On 13 November 1965 at approximately 1300 hours, a Vietnamese Civil Irregular Defence Group company commenced a search and destroy operation in the Tra Bong valley, 15 kilometres (9.3 mi) east of Tra Bong Special Forces camp in Quang Ngai Province. Accompanying the force were Captain F. Fazekas, senior Australian Advisor, with the centre platoon, and Warrant Officers K. A. Wheatley and R. J. Swanton with the right hand platoon. At about 1340 hours, Warrant Officer Wheatley reported contact with Viet Cong elements. The Viet Cong resistance increased in strength until finally Warrant Officer Wheatley asked for assistance. Captain Fazekas immediately organised the centre platoon to help and personally led and fought towards the action area. While moving towards this area he received another radio message from Warrant Officer Wheatley to say that Warrant Officer Swanton had been hit in the chest, and requested an air strike and an aircraft, for the evacuation of casualties. At about this time the right platoon broke in the face of heavy Viet Cong fire and began to scatter. Although told by the Civil Irregular Defence Group medical assistant that Warrant Officer Swanton was dying, Warrant Officer Wheatley refused to abandon him. He discarded his radio to enable him to half drag, half carry Warrant Officer Swanton, under heavy machine-gun and automatic rifle fire, out of the open rice paddies into the comparative safety of a wooded area, some 200 metres away. He was assisted by a Civil Irregular Defence Group member, Private Dinh Do who, when the Viet Cong were only some ten metres away, urged him to leave his dying comrade. Again he refused, and was seen to pull the pins from two grenades and calmly awaited the Viet Cong, holding one grenade in each hand. Shortly afterwards, two grenade explosions were heard, followed by several bursts of small arms fire.

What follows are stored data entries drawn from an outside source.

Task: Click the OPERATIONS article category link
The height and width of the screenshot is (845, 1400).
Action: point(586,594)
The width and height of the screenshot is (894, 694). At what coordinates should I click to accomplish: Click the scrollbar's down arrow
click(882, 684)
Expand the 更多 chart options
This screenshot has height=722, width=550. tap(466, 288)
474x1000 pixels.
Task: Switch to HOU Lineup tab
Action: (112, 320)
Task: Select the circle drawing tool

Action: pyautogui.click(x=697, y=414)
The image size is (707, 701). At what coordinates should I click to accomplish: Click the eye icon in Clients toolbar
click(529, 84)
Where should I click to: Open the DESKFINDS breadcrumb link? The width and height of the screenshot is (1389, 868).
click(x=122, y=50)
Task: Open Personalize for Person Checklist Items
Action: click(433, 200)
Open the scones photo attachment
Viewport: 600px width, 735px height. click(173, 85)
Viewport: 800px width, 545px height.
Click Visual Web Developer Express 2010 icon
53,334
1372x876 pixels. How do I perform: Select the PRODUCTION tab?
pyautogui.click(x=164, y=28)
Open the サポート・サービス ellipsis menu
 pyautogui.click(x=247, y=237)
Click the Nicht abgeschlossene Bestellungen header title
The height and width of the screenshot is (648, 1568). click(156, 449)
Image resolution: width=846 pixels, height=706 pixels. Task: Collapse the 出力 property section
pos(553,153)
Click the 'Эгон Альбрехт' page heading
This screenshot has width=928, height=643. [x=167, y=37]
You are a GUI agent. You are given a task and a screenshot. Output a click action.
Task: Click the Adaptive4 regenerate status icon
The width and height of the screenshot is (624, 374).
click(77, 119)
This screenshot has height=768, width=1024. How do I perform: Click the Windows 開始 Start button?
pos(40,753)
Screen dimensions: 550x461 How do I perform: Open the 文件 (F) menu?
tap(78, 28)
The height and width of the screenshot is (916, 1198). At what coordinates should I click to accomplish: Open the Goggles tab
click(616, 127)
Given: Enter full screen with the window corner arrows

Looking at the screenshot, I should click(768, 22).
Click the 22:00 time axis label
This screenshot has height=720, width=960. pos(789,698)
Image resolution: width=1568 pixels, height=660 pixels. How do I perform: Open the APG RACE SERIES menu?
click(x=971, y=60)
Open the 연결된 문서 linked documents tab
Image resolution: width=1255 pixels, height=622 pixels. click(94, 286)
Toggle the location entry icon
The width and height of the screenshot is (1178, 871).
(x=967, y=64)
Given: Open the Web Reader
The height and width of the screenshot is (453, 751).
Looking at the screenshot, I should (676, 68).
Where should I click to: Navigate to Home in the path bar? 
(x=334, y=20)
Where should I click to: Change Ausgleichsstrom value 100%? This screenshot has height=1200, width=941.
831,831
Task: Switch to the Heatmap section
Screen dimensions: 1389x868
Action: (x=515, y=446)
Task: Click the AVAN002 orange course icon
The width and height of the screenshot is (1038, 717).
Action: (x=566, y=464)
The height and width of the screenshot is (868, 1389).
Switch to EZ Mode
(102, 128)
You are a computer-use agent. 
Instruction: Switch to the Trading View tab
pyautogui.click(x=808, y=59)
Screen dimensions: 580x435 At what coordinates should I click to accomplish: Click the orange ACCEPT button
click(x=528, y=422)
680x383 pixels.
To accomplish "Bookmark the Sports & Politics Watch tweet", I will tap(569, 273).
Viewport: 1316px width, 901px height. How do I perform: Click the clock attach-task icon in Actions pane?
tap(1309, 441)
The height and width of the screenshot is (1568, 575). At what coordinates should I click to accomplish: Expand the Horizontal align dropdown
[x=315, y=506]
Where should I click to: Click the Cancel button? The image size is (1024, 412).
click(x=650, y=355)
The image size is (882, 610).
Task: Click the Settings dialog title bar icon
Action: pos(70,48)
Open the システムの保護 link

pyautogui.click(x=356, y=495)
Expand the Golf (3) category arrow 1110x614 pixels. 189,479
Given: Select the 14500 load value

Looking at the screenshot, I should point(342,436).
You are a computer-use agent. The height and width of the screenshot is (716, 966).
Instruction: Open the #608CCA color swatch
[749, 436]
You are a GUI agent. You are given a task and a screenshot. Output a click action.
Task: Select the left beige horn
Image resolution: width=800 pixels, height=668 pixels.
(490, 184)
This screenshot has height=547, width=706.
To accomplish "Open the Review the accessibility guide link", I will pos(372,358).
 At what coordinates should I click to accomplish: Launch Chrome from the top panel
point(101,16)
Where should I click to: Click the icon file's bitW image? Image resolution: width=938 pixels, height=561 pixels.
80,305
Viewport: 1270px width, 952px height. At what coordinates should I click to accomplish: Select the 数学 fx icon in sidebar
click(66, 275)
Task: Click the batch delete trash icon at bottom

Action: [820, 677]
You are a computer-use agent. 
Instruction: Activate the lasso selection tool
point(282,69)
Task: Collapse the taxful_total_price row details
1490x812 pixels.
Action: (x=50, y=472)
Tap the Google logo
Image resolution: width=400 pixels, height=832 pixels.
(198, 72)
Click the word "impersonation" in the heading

.... after refusing to leave his dying comrade, he was seen to pull the pins from two grenades and calmly awaited the Viet Cong, holding one grenade in each hand.Warrant Officer Kevin “Dasher” Whealtey’s Victoria Cross citation.
The two bodies were found at first light next morning after the fighting had ceased, with Warrant Officer Wheatley lying beside Warrant Officer Swanton. Both had died of gunshot wounds.
Warrant Officer Wheatley displayed magnificent courage in the face of an overwhelming Viet Cong force which was later estimated at more than a company. He had the clear choice of abandoning a wounded comrade and saving himself by escaping through the dense timber or of staying with Warrant Officer Swanton and thereby facing certain death. He deliberately chose the latter course. His acts of heroism, determination and unflinching loyalty in the face of the enemy will always stand as examples of the true meaning of valour.